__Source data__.
________________________________________

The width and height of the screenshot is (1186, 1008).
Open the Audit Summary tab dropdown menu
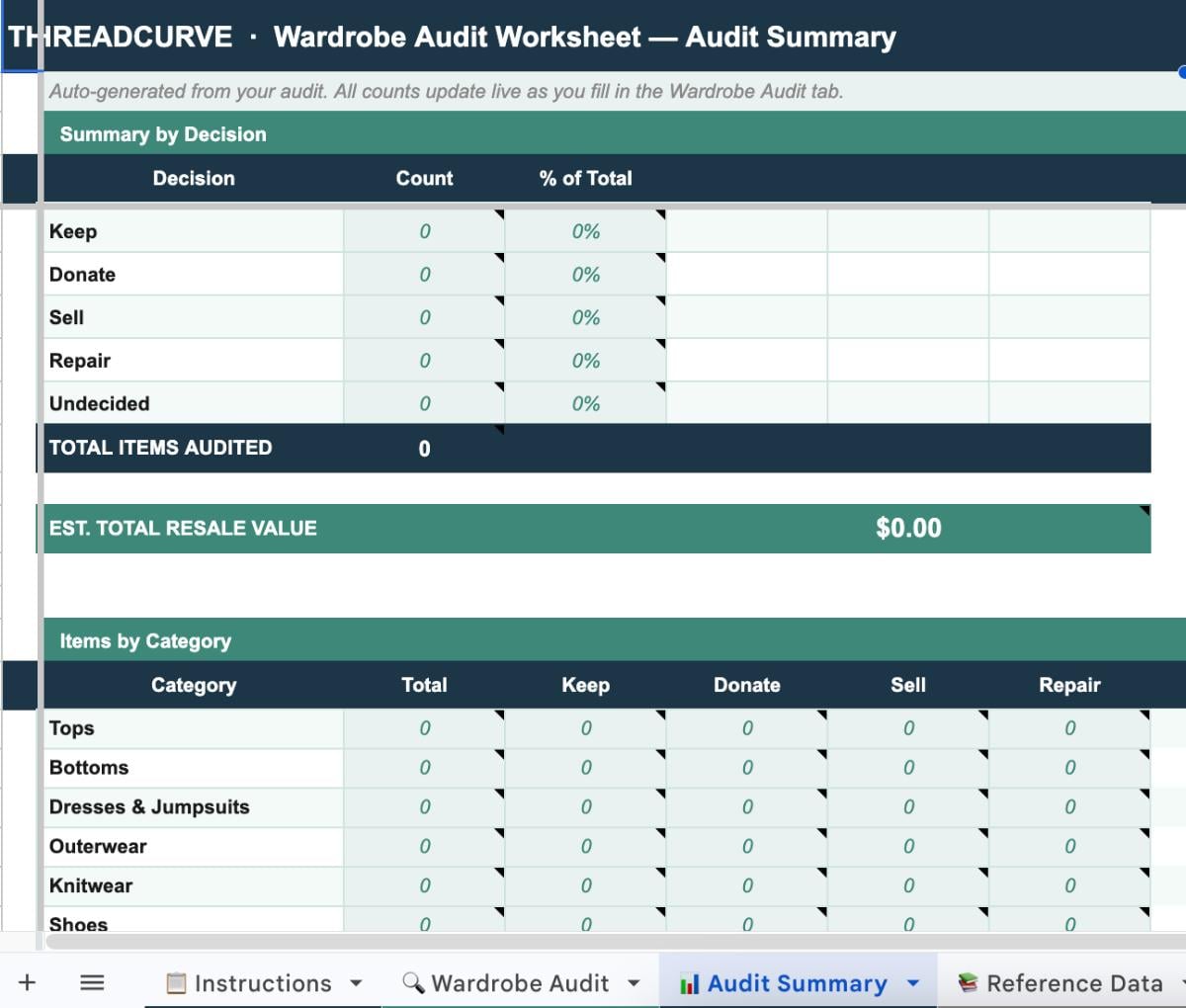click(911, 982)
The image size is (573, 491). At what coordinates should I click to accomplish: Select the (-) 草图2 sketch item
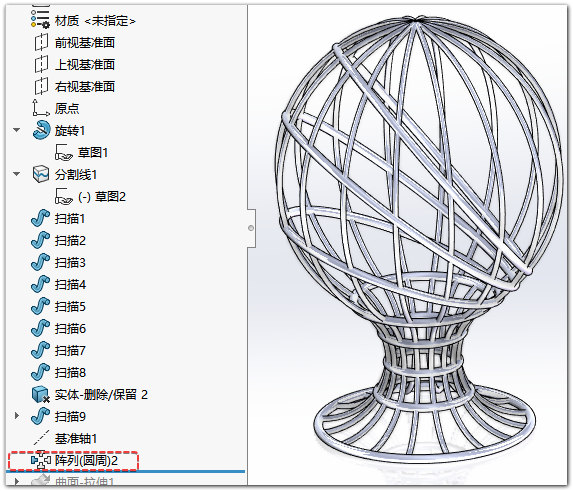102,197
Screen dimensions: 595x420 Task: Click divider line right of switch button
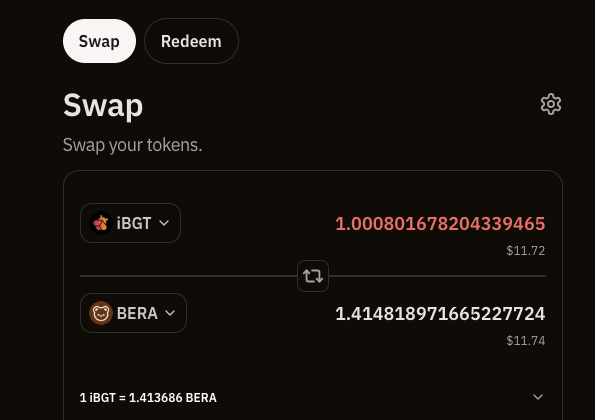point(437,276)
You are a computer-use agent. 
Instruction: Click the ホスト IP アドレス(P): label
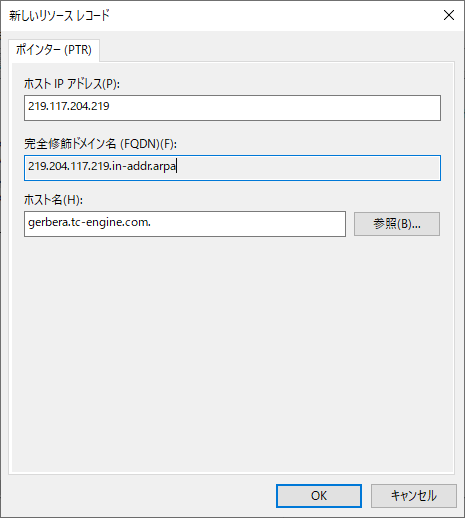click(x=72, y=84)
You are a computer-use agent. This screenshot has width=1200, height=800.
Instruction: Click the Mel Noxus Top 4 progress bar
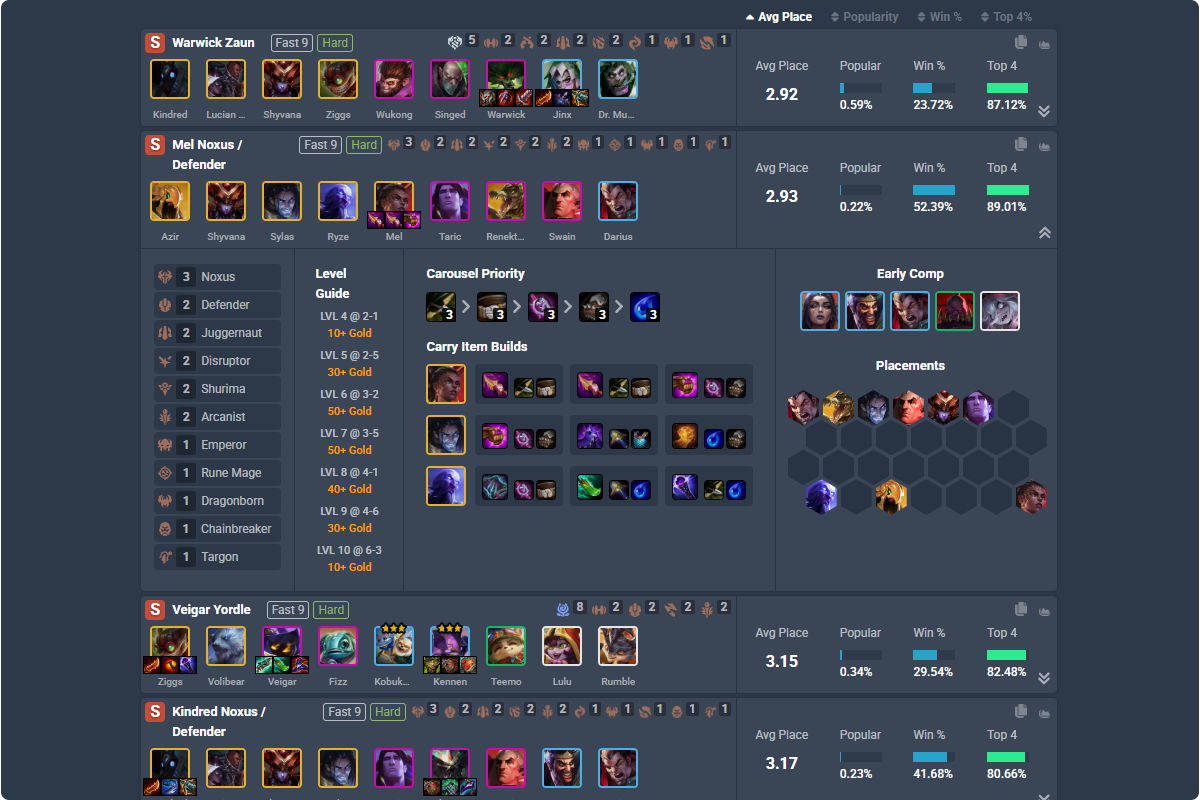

________________________________________

__ABOUT THIS EXERCISE__.
What lines above hold the word "agent"? Pull each one out.

__RESULT BELOW__.
You are a computer-use agent. 
You are a computer-use agent. This screenshot has width=1200, height=800.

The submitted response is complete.